___ EXERCISE INPUTS ___

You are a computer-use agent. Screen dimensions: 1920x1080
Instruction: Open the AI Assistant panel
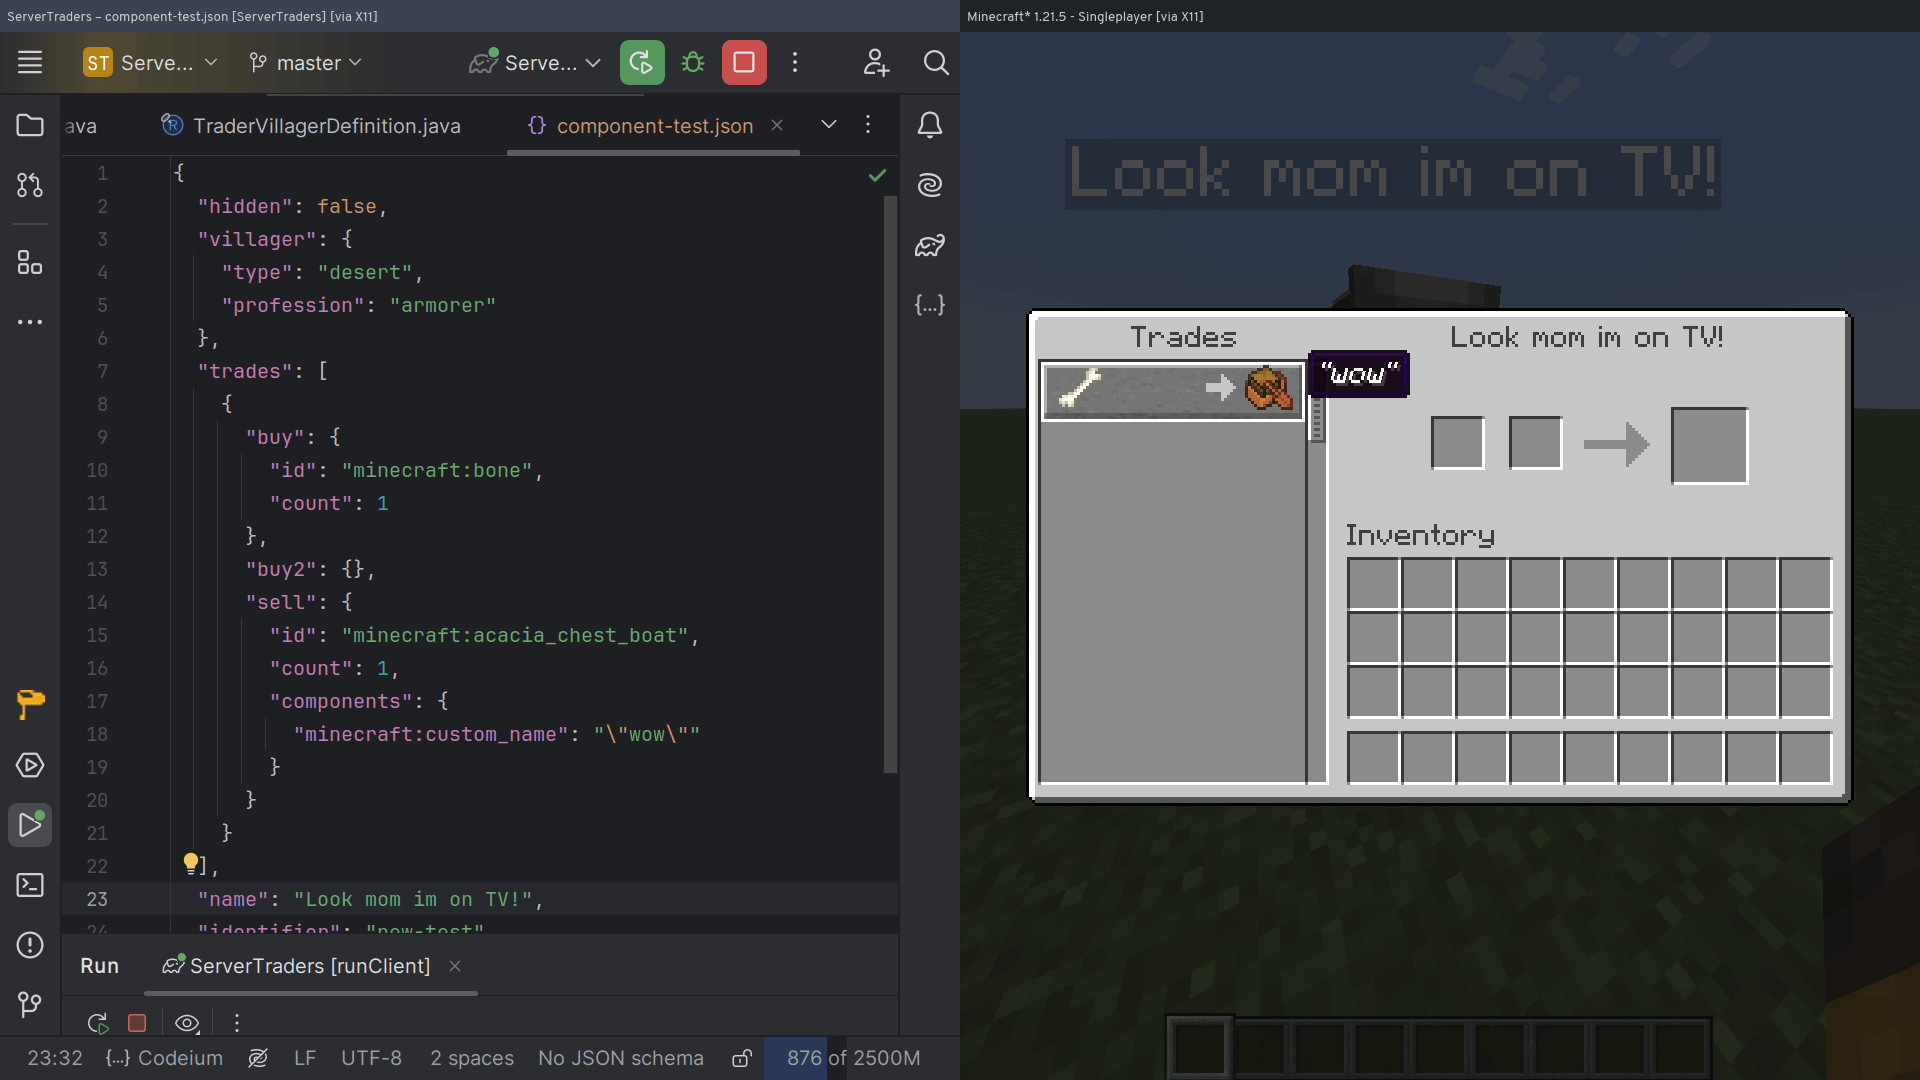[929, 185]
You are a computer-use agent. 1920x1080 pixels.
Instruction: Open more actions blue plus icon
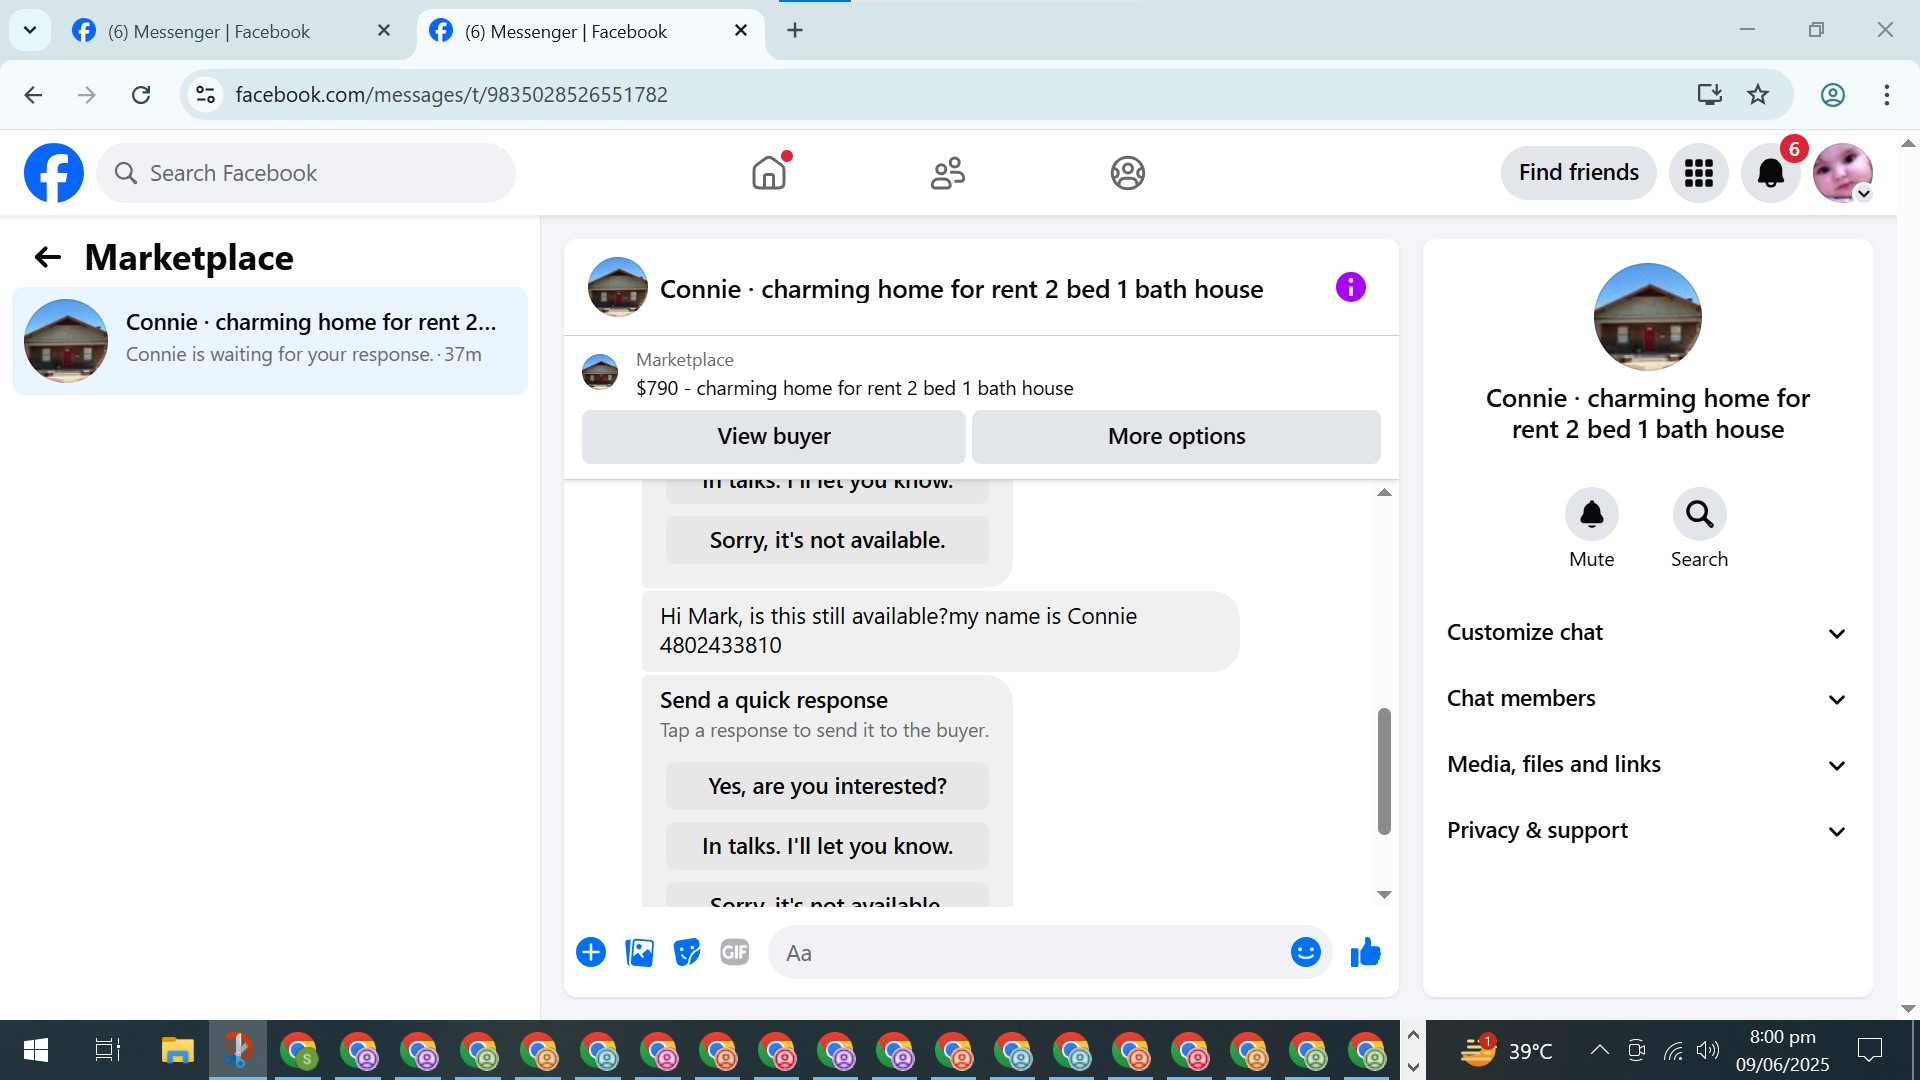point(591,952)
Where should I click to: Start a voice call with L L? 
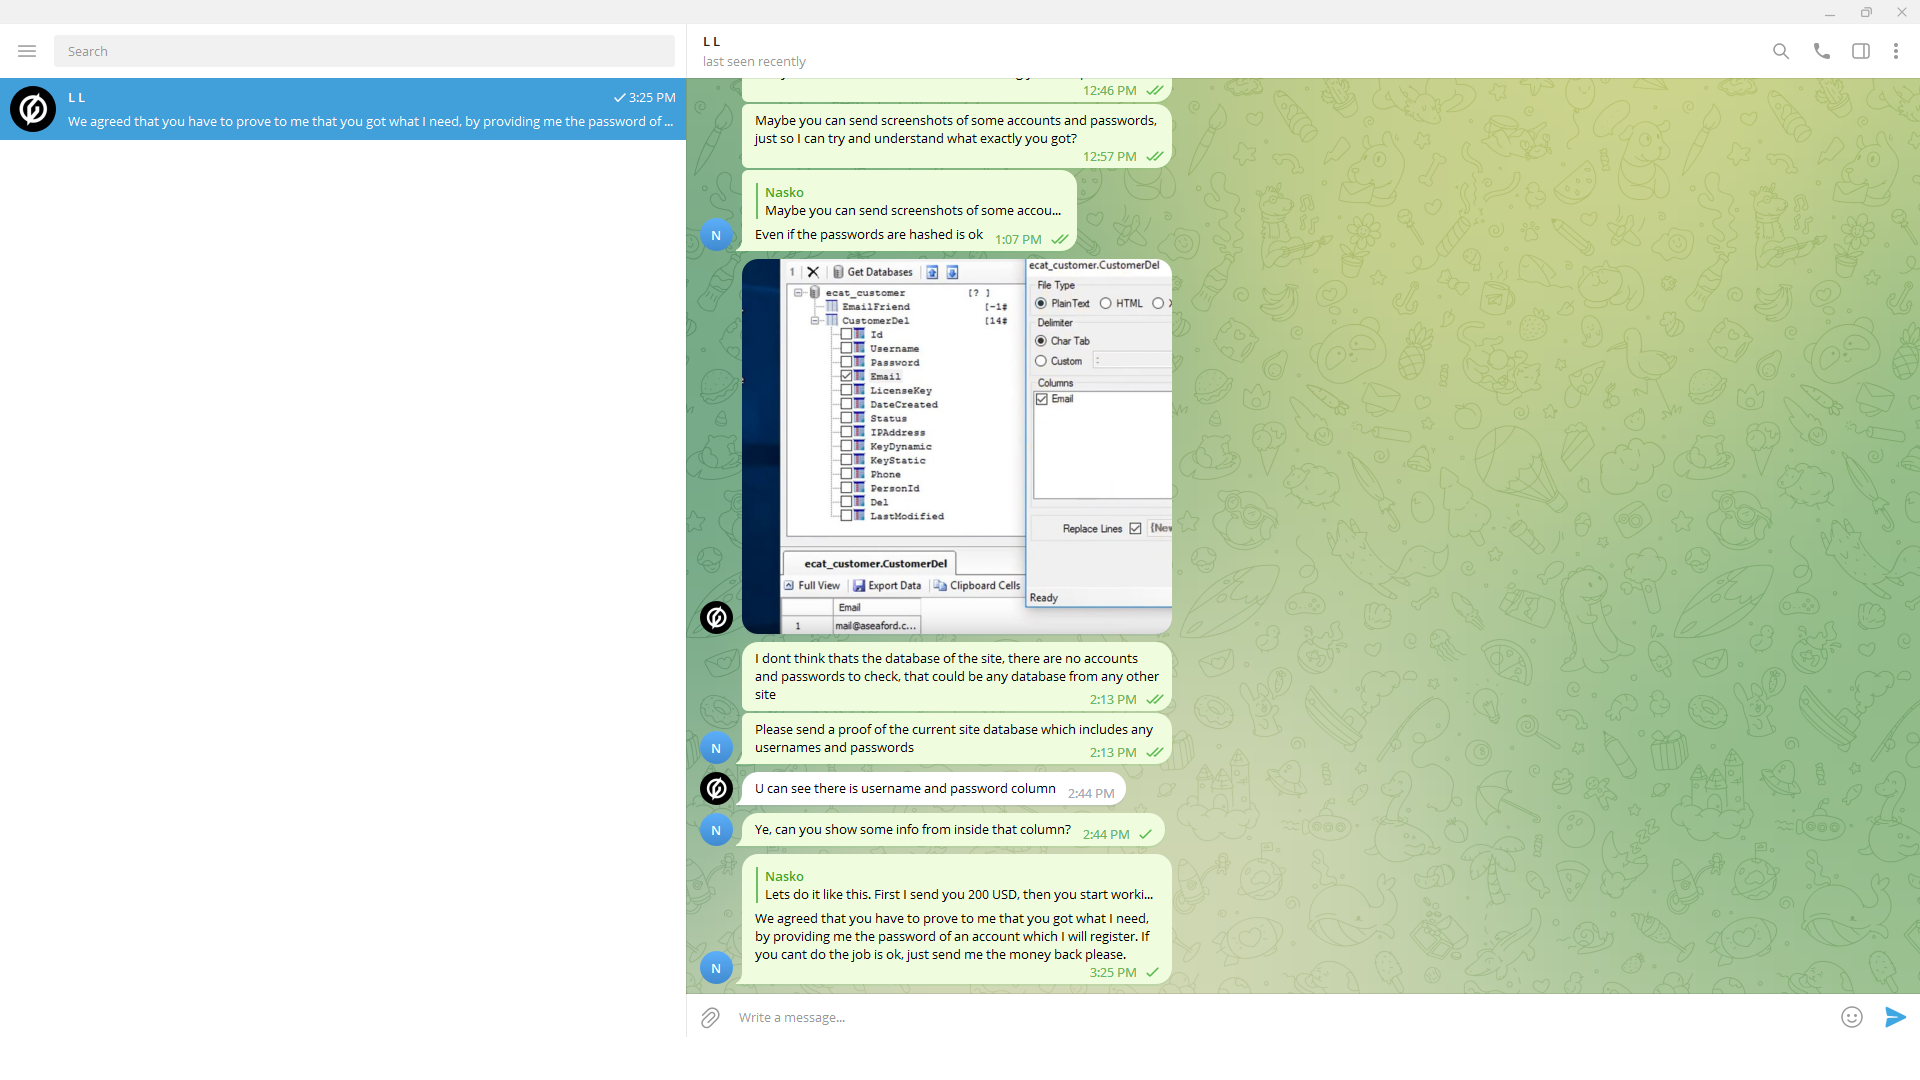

___

▶ [WHAT YOU WILL DO] When you transcribe the entries above, keep every word exact and leave out the pictures.

▶ [RESPONSE]
You are a computer-use agent. Screen dimensions: 1920x1080
Instruction: Open the AI Assistant panel
[929, 185]
You are a computer-use agent. 1920x1080 pixels.
Instruction: Open more actions blue plus icon
point(591,952)
Where should I click to: Start a voice call with L L? 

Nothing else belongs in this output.